- Born: November 15, 1868 North English, Iowa, U.S.
- Died: February 22, 1949 (age 80) Thermopolis, Wyoming, U.S.
- Known for: First woman to serve in the Wyoming Senate

= Dora McGrath =

American politician

Dora Delena Thomas McGrath (November 15, 1868 – February 22, 1949) was an American politician and clubwoman. In 1930, she became the first woman elected to the Wyoming Senate.

== Early life ==
McGrath was born in North English, Iowa, the daughter of George Wallace Thomas and Nancy Jane Miller Thomas. Her father was a recent Union Army veteran of the American Civil War.

== Career ==
McGrath ran a boarding house and a grocery store, and was a buyer for the McGrath department store in Thermopolis, Wyoming. She was also president of the McGrath Royalty Company, and in 1929, she was founder of the Hot Springs County Pioneer Association. She was first president of the Wyoming chapter of American War Mothers, and successfully campaigned to establish a veteran's hospital in Wyoming. She was active in women's activities at the Protestant Episcopal Church in Thermopolis.

In 1930, McGrath was elected to represent Hot Springs County in the Wyoming Senate. She also served as a delegate from Wyoming to the 1932 Republican National Convention. In 1933 she was assigned to the senate's committee on education and public libraries. She campaigned and voted for the repeal of Prohibition as an unenforceable set of laws.

== Personal life ==
Dora Thomas married twice. Her first husband was James T. Barker; they married in 1885, moved to Wyoming, and had four children.
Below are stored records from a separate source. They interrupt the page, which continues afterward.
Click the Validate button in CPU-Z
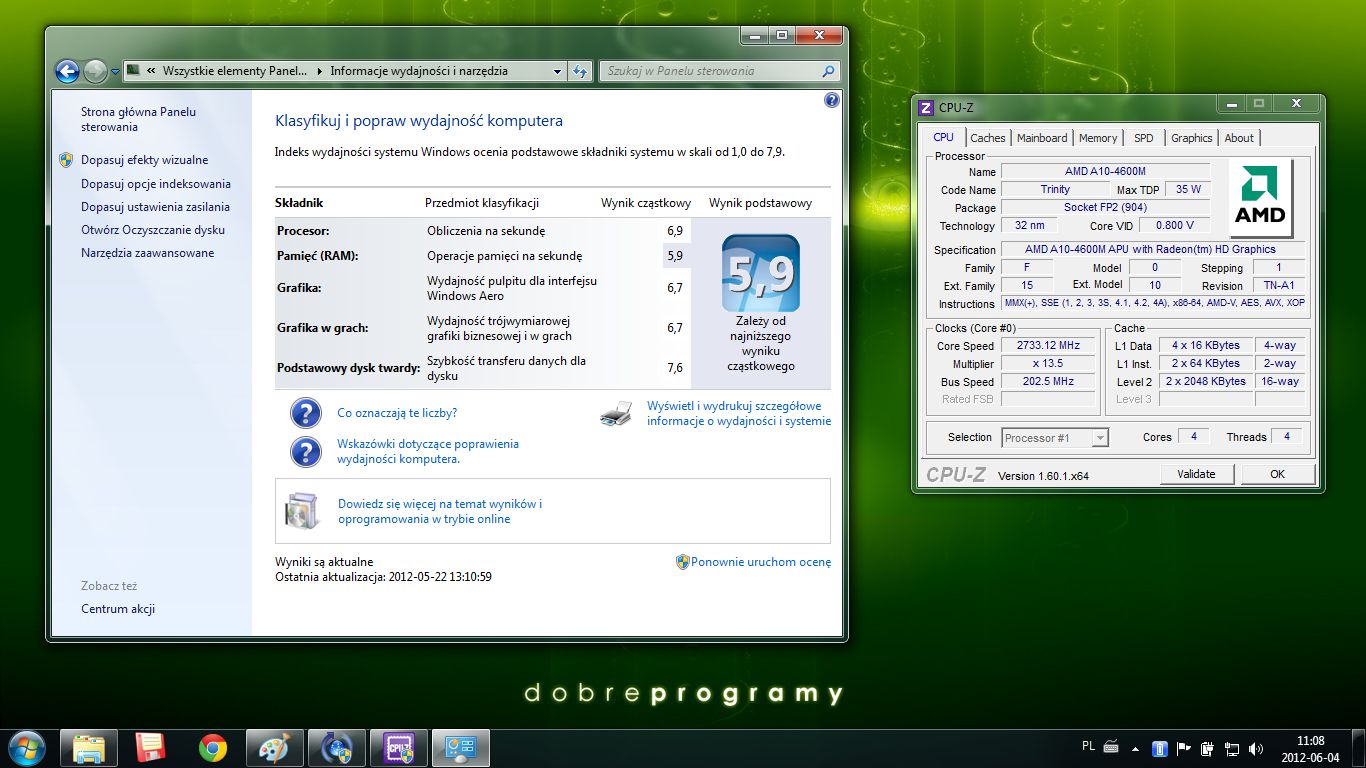Viewport: 1366px width, 768px height. coord(1196,473)
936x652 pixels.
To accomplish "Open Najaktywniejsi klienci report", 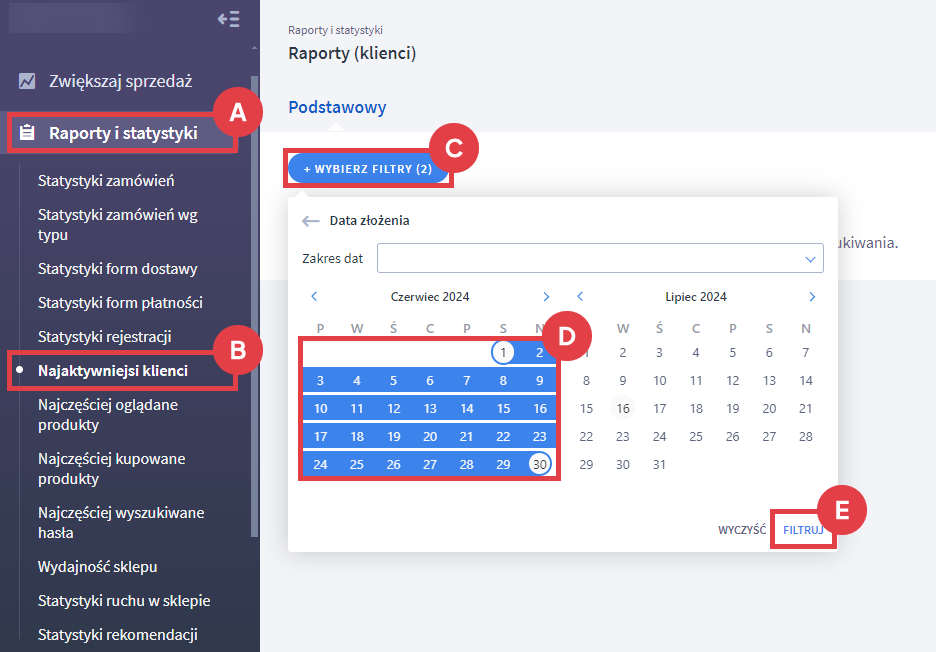I will [x=112, y=371].
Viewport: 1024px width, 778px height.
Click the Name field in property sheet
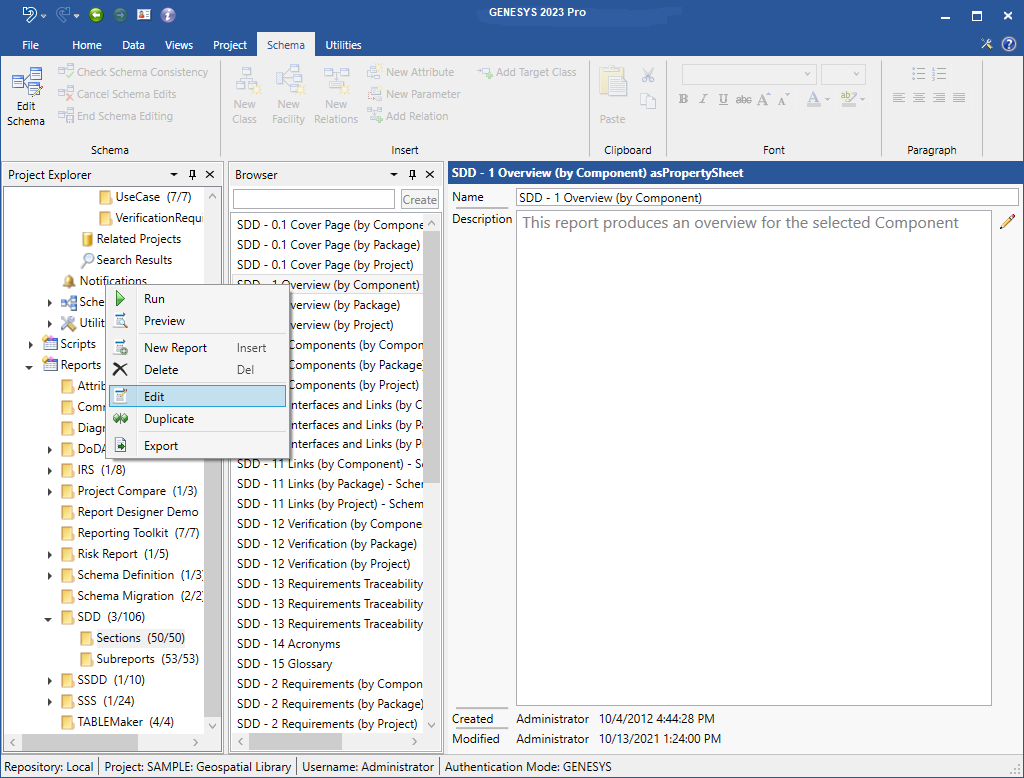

James Barker died from a gunshot wound in 1899, and their daughter Nina died from typhoid fever in 1900. Her second husband was Martin McGrath, her sister's widower; they married in 1902. She gave birth to her fifth child in 1918, at age 50, and her second husband died in 1922. She died in 1949, at the age of 80, in Thermopolis, Her son, Harry Barker, and her grandson Harry Barker Jr. both served in the Wyoming House of Representatives.